Journal Title

Journal ISSN

Volume Title



Collation is an important step in textual criticism and is most often an arduous task for most scholars involved in scholarly edition. Finding variations is important for researchers in bibliography and book history as well. In the late 1940s Charlton Hinman invented a machine that became popular as the Hinman collator. Using optical means, the Hinman Collator allowed manual comparison of separate copies of a text in order to detect any differences that had been introduced. Although these mechanical collation systems are helpful, they still require a lot of manual labor and some scholars find them hard to use.
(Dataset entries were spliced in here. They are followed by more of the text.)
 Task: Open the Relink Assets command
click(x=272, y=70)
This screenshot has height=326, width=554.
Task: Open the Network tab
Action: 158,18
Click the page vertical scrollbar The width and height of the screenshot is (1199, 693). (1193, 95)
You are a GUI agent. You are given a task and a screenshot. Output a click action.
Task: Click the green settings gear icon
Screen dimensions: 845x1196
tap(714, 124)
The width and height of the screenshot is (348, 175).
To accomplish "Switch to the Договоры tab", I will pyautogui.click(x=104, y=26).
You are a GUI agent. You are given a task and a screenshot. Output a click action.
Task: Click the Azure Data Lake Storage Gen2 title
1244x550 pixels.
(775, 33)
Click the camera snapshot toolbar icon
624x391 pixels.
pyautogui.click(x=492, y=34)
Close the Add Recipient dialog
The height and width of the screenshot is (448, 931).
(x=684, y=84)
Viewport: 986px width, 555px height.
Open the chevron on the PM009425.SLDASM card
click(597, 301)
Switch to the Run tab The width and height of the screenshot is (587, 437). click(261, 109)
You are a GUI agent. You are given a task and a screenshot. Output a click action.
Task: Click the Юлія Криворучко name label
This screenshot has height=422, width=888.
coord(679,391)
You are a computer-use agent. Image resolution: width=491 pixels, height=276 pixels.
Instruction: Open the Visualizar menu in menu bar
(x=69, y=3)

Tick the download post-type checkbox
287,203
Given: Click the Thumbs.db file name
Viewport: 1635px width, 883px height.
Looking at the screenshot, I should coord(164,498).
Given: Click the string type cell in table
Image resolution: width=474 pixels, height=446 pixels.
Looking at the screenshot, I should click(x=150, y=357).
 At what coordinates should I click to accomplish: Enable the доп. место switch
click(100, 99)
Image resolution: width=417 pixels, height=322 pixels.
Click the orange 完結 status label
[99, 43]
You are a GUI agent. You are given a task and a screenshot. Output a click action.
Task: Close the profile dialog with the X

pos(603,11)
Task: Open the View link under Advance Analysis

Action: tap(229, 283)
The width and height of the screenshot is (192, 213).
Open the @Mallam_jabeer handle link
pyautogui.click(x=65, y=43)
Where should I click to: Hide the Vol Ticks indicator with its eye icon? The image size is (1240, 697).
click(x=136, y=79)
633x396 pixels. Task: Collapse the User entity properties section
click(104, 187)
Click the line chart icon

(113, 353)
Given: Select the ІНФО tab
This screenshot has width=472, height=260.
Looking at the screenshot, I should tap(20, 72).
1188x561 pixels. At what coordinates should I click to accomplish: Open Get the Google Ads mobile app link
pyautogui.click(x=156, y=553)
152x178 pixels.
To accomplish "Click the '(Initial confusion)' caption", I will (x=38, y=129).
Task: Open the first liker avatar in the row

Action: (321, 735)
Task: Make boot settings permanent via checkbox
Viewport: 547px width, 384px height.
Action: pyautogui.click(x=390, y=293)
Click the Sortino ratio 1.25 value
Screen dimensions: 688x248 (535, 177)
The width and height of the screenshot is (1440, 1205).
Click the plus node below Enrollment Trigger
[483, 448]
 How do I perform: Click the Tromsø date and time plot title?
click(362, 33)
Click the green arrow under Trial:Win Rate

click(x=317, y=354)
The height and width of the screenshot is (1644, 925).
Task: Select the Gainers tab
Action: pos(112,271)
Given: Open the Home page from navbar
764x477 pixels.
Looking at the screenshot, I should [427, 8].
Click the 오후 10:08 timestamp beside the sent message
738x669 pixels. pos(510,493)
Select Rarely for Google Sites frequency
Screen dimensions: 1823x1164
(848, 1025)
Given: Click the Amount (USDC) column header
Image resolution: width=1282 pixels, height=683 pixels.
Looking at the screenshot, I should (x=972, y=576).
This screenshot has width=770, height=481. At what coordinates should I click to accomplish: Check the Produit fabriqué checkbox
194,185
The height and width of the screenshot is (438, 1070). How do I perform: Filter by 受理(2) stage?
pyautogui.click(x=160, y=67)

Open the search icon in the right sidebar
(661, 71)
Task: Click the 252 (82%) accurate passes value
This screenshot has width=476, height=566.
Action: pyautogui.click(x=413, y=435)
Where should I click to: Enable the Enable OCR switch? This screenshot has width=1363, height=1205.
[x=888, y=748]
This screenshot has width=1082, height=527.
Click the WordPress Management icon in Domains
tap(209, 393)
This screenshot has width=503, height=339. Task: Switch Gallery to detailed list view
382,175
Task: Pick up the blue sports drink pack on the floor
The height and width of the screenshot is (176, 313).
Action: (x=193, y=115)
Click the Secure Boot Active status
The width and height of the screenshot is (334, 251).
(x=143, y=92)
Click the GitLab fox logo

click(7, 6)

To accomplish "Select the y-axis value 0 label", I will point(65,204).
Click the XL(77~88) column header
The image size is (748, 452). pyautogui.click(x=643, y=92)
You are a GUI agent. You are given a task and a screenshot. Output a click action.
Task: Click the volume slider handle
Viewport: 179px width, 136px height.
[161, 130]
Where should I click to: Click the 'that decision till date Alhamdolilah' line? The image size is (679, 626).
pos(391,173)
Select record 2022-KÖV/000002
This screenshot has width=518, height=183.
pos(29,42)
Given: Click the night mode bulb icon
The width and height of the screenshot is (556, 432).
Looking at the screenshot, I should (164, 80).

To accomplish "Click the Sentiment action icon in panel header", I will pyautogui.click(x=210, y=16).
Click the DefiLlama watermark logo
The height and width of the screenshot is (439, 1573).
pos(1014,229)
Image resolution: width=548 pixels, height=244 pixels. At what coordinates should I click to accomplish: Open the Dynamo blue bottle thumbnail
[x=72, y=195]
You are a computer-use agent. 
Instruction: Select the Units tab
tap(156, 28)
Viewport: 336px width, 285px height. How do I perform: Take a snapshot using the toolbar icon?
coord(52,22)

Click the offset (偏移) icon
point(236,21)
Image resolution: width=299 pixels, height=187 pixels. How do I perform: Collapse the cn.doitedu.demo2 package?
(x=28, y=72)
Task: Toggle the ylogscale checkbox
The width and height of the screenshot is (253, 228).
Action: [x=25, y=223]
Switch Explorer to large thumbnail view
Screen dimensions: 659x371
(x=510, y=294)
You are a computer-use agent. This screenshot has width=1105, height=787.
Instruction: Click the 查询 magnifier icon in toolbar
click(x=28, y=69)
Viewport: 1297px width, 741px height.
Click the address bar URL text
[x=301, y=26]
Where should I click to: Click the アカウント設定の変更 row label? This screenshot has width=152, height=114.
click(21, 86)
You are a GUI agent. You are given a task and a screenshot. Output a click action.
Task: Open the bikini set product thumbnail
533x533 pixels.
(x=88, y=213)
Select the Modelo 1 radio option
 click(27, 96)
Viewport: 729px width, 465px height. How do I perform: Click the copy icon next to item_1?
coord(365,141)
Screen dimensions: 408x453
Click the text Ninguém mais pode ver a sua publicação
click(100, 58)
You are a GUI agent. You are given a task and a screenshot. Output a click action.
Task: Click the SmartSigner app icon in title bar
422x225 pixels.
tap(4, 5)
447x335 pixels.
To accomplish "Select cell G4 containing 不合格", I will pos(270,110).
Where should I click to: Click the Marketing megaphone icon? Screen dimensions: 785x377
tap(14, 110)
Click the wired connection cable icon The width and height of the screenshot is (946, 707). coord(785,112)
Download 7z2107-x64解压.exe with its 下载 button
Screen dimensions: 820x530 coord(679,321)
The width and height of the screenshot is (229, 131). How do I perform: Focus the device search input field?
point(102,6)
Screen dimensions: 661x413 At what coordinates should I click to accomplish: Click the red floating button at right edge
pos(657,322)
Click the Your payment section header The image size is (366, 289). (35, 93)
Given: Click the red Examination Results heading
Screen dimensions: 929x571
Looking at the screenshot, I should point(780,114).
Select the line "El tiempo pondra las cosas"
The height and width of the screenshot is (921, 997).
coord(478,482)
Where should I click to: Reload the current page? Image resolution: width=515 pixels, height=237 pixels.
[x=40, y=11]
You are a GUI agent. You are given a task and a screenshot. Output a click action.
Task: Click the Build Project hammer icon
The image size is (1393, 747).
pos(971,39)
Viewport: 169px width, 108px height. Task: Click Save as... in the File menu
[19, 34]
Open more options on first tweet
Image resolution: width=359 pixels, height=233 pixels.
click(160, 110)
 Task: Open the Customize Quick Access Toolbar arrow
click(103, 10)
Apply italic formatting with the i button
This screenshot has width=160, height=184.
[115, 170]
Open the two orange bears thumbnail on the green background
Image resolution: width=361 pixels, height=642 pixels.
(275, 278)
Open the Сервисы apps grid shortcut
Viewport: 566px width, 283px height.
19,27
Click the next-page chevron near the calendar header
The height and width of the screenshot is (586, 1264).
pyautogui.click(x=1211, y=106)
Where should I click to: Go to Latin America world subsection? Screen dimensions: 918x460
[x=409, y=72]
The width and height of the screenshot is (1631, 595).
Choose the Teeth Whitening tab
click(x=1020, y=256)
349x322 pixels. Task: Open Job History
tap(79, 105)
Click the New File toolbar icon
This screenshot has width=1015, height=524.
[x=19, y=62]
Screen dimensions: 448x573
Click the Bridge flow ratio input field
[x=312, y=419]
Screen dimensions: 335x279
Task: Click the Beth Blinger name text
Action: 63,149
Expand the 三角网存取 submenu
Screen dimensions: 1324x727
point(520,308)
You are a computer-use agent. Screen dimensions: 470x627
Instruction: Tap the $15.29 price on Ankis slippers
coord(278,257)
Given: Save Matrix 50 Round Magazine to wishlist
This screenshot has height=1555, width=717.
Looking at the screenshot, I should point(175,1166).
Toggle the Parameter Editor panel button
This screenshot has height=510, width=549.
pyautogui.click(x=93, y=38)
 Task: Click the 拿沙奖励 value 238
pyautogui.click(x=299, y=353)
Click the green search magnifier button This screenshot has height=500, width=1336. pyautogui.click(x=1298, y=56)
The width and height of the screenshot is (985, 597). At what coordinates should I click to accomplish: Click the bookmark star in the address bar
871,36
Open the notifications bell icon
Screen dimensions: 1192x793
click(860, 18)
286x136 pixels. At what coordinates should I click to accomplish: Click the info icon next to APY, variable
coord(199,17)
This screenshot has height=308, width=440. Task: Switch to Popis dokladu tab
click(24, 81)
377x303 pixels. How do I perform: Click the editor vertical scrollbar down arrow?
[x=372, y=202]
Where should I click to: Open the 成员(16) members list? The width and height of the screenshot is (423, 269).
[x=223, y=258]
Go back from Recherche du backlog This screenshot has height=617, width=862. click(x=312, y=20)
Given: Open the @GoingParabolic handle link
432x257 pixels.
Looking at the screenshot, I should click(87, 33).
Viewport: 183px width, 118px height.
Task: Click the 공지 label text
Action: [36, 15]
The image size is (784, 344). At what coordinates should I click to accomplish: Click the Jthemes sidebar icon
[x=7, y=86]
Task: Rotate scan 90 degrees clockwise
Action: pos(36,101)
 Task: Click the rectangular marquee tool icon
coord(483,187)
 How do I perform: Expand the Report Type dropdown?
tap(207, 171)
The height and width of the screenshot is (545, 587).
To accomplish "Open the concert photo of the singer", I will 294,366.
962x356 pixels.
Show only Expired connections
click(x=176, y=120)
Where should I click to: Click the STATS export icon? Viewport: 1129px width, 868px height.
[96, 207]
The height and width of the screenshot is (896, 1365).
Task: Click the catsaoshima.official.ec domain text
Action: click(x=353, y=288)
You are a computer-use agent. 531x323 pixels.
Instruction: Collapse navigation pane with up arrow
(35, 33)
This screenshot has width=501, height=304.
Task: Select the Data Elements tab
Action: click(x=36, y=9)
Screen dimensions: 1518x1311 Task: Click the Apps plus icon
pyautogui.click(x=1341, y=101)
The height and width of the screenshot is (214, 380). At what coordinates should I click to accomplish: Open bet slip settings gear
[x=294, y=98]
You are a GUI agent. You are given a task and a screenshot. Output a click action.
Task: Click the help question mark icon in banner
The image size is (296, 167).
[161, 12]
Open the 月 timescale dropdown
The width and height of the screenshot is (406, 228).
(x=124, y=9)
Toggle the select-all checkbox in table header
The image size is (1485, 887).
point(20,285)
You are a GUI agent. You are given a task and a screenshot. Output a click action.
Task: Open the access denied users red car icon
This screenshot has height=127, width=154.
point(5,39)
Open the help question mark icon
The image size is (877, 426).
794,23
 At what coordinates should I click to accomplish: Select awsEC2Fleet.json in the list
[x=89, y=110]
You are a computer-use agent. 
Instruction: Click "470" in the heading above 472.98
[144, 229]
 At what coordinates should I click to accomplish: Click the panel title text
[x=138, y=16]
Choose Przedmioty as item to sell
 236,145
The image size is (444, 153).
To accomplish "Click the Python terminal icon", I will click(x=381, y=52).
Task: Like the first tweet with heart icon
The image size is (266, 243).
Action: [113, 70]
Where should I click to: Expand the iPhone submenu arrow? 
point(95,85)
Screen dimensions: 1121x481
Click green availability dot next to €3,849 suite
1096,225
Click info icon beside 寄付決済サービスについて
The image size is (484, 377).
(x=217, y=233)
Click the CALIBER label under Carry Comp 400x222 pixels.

Another approach used sometimes is to perform collation on OCR output of text. However the state-of-the-art OCR mechanisms for 15th/16th century books are not efficient to date (70-80% accurate). Also scholars doing textual criticism generally prefer to work on original copies or facsimiles rather than OCR versions of them because the accuracy and some of the nuanced details of the original copy are important to them. Thus there is a need of a tool that can reduce the effort required in the collation process while maintaining (and sometimes improving) the usefulness of the tool and allowing scholars to use original documents (high quality facsimiles). This research focuses on this aspect of scholarly work and explores various approaches for performing digital collation in a seamlessly easy manner. A prototype of the virtual Hinman (vHinman) collator was created and user evaluation was conducted amongst scholars experienced with collation work. Image-matching algorithms along with context information are used to match words and the tool was integrated into the creativity support environment CritSpace. The tool was tested on books from early modern and late modern period for which multiple copies with slight variations were available.

The tool showed a high accuracy rate for the books tested. Most of the scholars found the tool very promising. This kind of tool can save a massive amount of time for scholars and set up a paradigm of digital collation encouraging even more scholars in finding new uses of collation in their work.